▸ **EXERCISE BRIEF**
Below are the records. State how many of their lines contain "target", with nothing else.

Excerpts from a dataset
☆ ☆ ☆ ☆ ☆ ☆ ☆
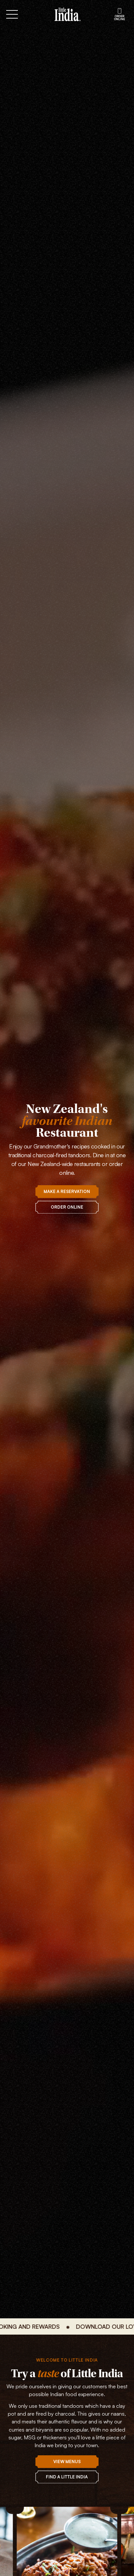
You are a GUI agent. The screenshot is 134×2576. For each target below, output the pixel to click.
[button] (26, 14)
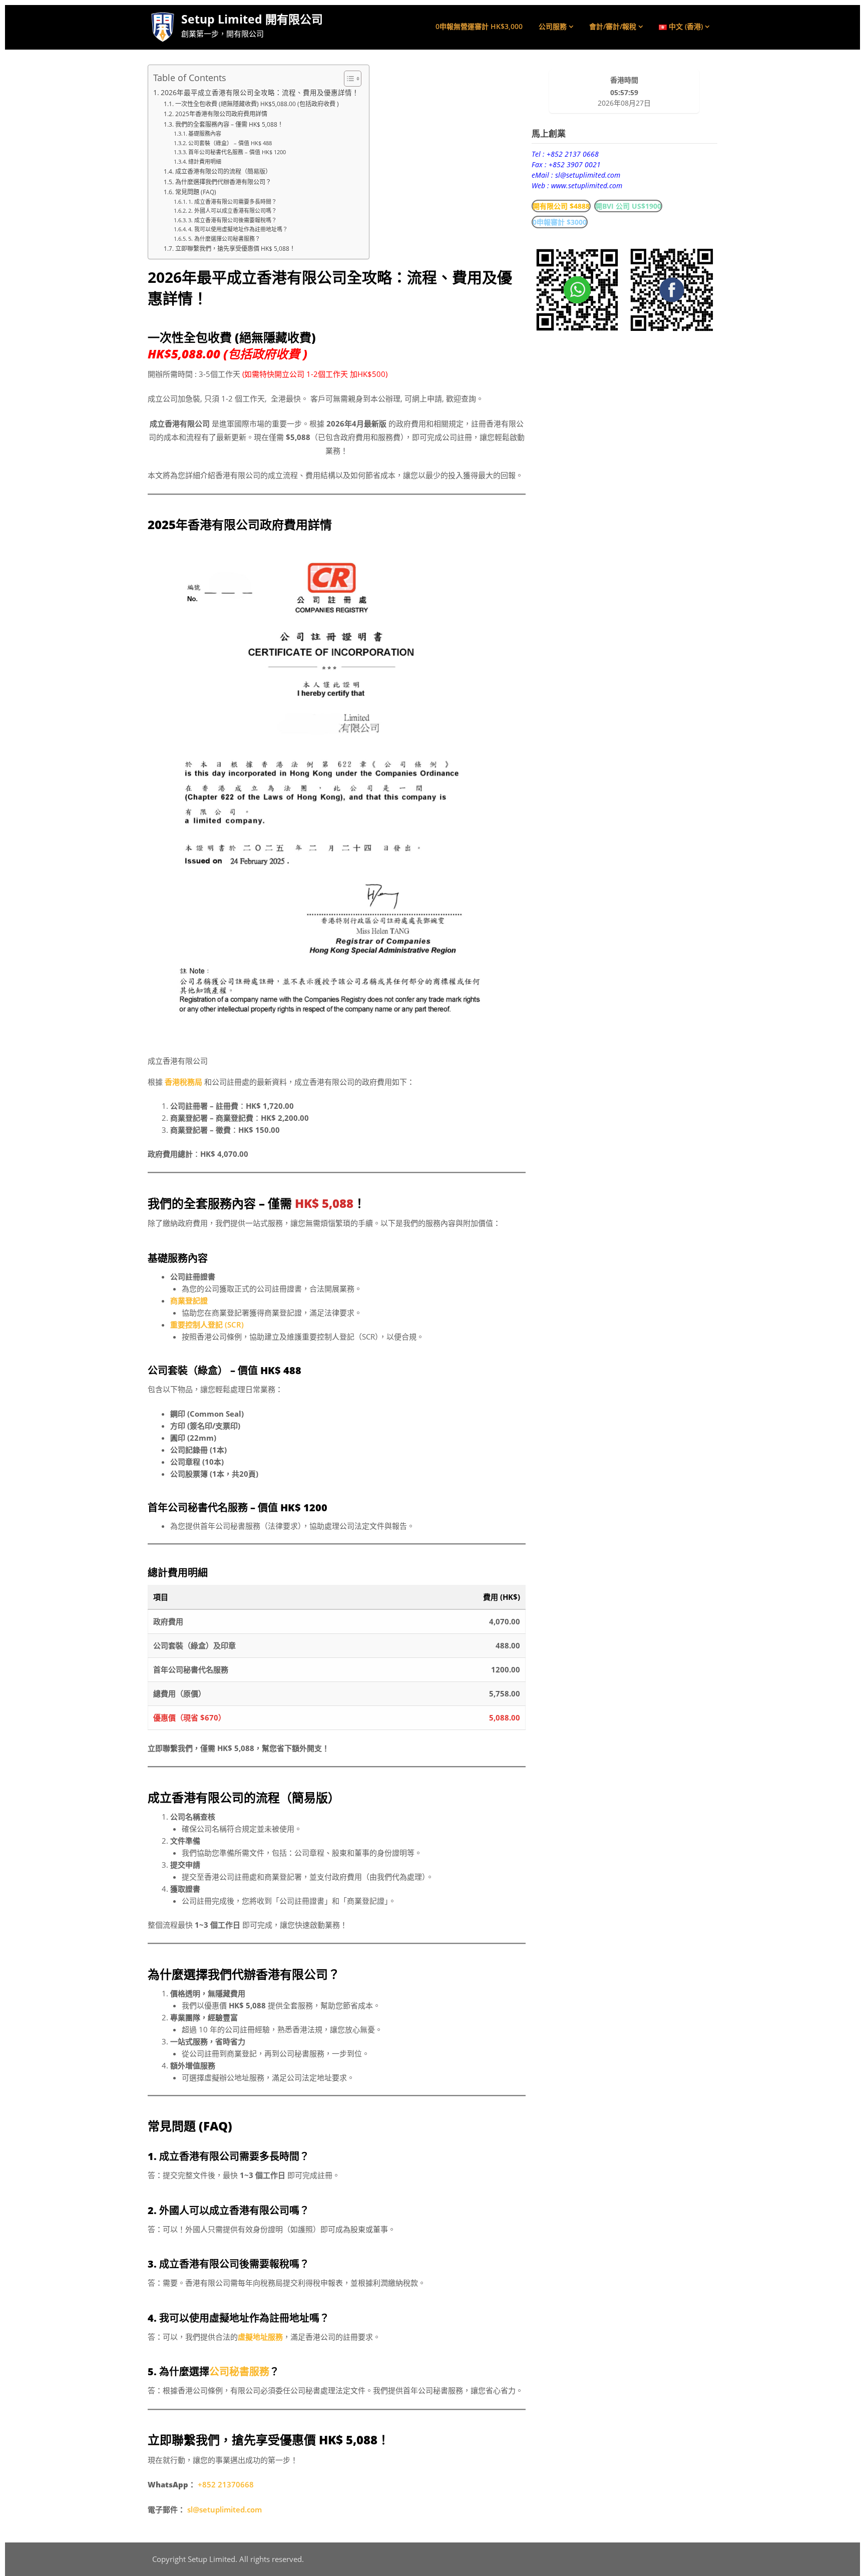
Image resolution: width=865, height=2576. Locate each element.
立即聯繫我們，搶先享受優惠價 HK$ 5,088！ (235, 248)
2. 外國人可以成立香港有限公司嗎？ (232, 210)
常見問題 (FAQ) (195, 192)
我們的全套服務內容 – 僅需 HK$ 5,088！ (229, 124)
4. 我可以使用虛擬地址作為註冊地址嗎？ (238, 229)
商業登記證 (189, 1301)
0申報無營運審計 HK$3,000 (479, 26)
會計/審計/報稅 (612, 26)
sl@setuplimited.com (224, 2509)
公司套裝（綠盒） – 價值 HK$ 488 (230, 143)
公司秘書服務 (239, 2371)
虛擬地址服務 (260, 2337)
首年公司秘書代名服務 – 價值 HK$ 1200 (237, 152)
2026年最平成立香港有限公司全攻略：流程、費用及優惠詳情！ (260, 92)
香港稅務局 (183, 1082)
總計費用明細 (204, 161)
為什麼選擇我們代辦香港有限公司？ (223, 182)
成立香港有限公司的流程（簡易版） (223, 171)
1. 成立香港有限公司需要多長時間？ (232, 201)
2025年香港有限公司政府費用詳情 (221, 114)
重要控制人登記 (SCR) (207, 1325)
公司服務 (553, 26)
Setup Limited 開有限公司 (252, 19)
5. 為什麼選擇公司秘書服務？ (224, 238)
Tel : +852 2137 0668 (565, 154)
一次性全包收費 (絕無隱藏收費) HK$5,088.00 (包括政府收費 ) (256, 104)
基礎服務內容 (204, 133)
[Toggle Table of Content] (347, 78)
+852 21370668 (226, 2484)
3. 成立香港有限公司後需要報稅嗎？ (232, 220)
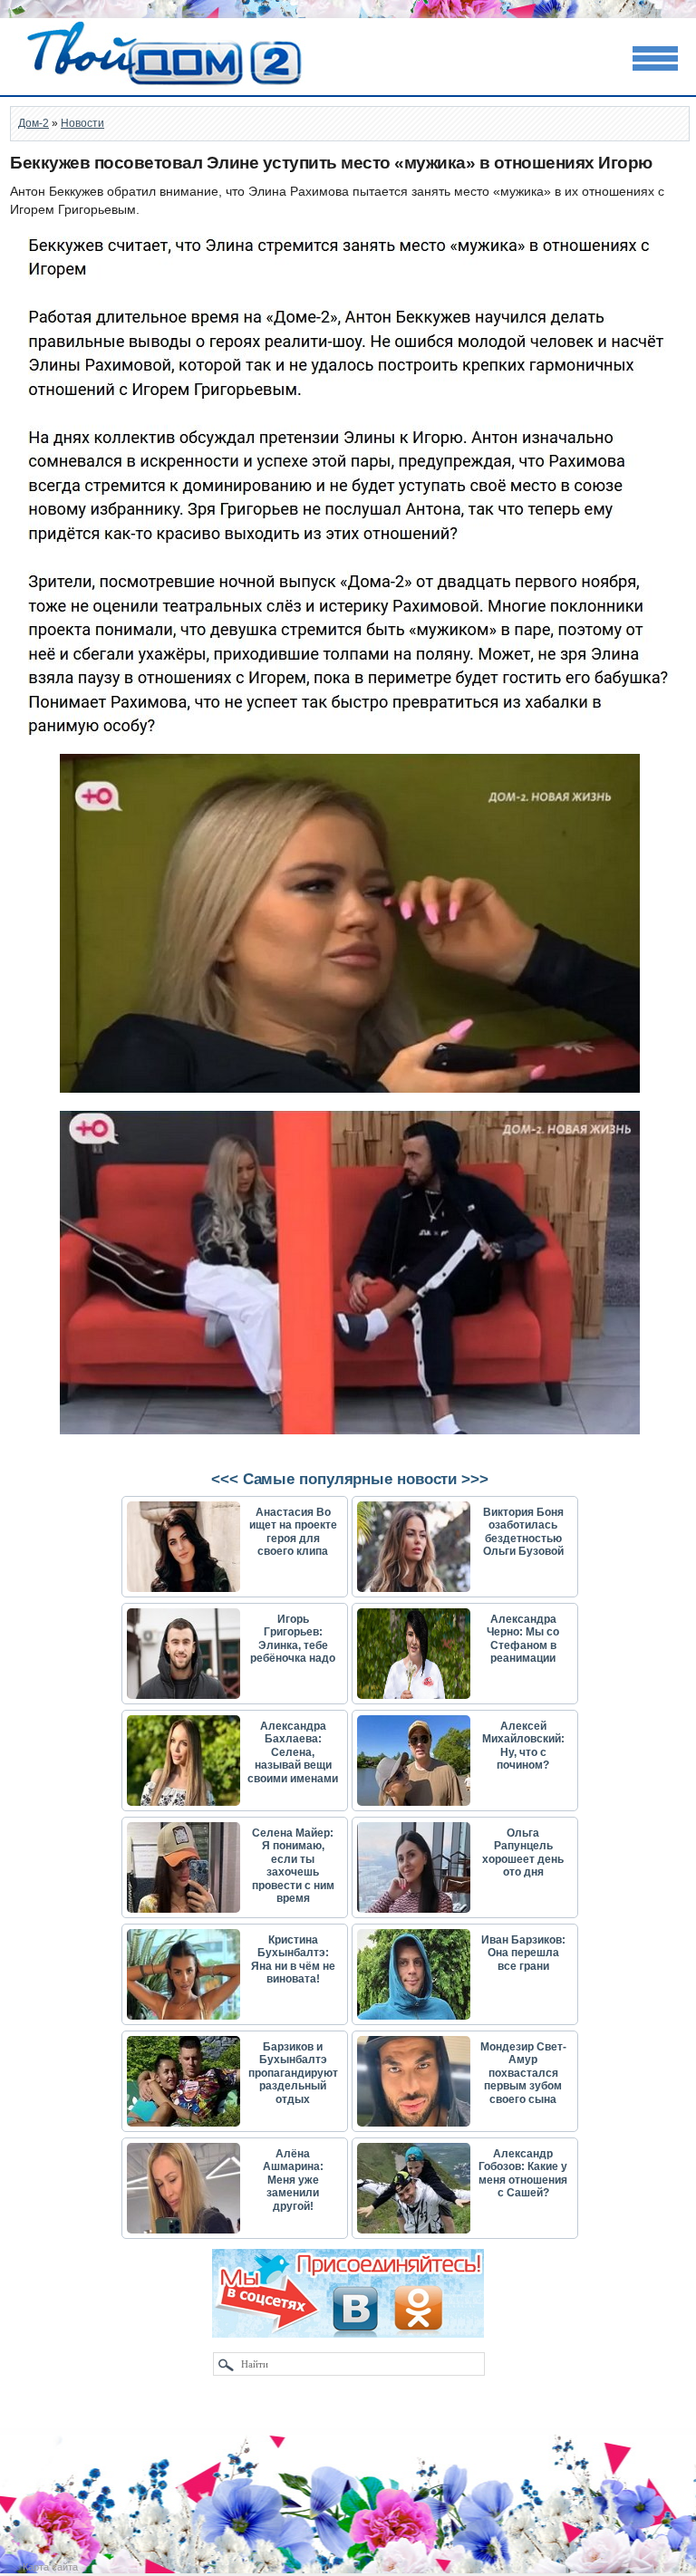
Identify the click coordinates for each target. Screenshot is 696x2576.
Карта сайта (50, 2567)
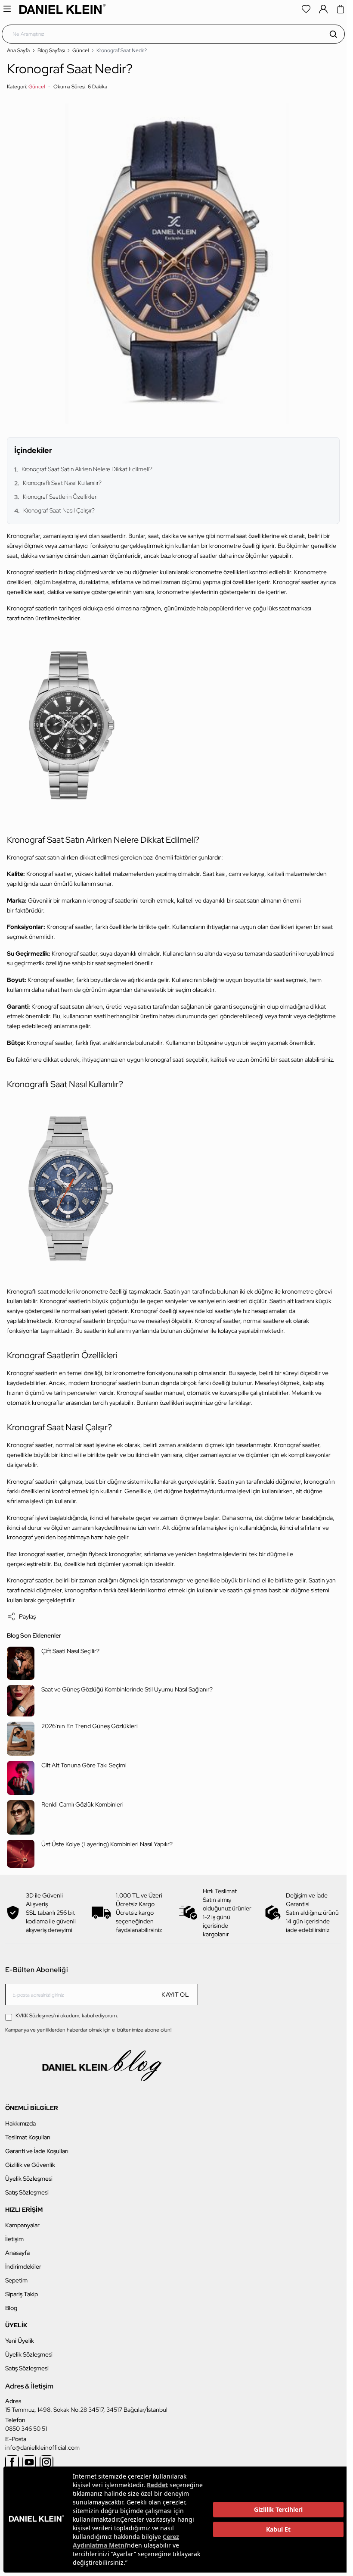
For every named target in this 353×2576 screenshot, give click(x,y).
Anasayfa (17, 2253)
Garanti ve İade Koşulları (36, 2151)
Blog (11, 2308)
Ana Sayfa (18, 50)
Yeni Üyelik (19, 2341)
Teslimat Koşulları (27, 2137)
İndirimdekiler (23, 2266)
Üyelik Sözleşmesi (29, 2178)
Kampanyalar (22, 2225)
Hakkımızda (20, 2123)
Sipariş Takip (21, 2294)
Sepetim (16, 2280)
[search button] (333, 34)
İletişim (14, 2239)
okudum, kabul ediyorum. (66, 2015)
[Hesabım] (323, 9)
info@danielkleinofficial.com (42, 2447)
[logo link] (62, 9)
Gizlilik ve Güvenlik (30, 2165)
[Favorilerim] (306, 9)
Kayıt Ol (175, 1994)
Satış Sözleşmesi (27, 2192)
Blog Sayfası (51, 50)
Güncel (80, 50)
☆ ☆ ☆ ☆ ☆ ☆ ☆
▸ **SOLUTION FOR THIS TASK**
3